Elucidating Thermal Decomposition Kinetic Mechanism of Charged Layered Oxide Cathode for Sodium‐Ion Batteries

Abstract The safety of the P2‐type layered transition metal oxides (P2‐Na x TMO 2 ), a promising cathode material for sodium‐ion batteries (SIBs), is a prerequisite for grid‐scale energy storage systems. However, previous thermal runaway studies mainly focused on morphological changes resulting from gas production detection and thermogravimetric analysis, while the structural transition and chemical reactions underlying these processes are still unclear.
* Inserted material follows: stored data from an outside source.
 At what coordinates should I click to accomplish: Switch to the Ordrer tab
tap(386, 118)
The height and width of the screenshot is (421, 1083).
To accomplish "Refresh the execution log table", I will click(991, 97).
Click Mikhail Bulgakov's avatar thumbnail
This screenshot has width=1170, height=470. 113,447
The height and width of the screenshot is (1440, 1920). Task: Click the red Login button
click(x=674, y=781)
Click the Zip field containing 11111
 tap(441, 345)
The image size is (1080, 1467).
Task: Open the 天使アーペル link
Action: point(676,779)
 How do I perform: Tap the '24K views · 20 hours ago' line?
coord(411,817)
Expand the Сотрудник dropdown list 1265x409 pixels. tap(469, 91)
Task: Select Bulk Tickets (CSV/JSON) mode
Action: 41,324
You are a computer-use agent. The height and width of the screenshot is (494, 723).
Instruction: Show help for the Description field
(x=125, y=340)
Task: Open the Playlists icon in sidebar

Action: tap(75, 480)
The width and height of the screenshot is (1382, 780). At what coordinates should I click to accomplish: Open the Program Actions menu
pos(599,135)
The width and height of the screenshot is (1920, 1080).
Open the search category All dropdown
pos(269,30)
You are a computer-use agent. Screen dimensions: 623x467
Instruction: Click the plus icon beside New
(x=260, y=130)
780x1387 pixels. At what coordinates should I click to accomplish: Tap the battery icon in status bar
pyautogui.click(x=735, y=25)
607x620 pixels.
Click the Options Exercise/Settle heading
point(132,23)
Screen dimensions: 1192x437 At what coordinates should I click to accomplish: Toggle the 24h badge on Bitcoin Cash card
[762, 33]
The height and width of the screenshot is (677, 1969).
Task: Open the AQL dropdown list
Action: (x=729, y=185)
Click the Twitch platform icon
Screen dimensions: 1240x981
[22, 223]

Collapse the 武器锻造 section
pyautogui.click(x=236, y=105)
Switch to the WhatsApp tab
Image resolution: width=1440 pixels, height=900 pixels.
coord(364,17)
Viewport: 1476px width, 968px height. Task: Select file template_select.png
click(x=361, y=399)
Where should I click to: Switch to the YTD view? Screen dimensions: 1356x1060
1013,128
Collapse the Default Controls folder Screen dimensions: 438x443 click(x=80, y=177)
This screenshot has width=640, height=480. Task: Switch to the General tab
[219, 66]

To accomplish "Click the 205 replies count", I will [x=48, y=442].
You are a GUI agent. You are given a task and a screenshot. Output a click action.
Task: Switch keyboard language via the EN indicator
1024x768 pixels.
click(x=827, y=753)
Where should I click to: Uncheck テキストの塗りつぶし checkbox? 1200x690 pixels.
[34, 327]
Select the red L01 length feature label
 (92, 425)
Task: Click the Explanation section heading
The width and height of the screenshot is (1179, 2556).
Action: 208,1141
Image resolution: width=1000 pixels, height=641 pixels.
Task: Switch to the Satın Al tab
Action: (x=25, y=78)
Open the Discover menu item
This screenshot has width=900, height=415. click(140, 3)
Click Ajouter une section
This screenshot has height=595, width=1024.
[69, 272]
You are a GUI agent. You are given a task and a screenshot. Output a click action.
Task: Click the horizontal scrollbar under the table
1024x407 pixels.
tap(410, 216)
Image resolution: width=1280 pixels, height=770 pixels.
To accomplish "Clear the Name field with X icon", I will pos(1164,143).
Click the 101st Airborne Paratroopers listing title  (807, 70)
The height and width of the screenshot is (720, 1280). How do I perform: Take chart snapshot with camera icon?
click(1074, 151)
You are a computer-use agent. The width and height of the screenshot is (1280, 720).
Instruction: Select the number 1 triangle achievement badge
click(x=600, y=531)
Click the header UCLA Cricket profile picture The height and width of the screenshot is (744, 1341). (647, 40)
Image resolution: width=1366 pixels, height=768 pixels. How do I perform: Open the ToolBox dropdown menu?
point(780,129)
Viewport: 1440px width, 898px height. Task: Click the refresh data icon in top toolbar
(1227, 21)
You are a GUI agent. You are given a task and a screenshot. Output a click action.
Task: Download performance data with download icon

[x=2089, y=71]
Herein, a comprehensive methodology to unveil an interplay mechanism among phase structures, interfacial microcrack, and thermal stability of the charged P2‐Na 0.8 Ni 0.33 Mn 0.67 O 2 (NNMO) and the P2‐Na 0.8 Ni 0.21 Li 0.12 Mn 0.67 O 2 (NNMO‐Li) at elevated temperatures is established. Combining a series of crystallographic and thermodynamic characterization techniques, the specific chemical reactions occurring in the NNMO materials during thermal runaway are clarified first and solidly proved that Li doping effectively hinders the dissolution of transition metal ions, reduces oxygen release, and enhances thermal stability at elevated temperatures. Importantly, based on Arrhenius and nonisothermal kinetic equations, the kinetic triplet model is successfully constructed to in‐depth elucidate the thermal decomposition reaction mechanism of P2‐Na x TMO 2 , demonstrating that such thermodynamic assessment provides a new perspective for building high‐safety SIBs.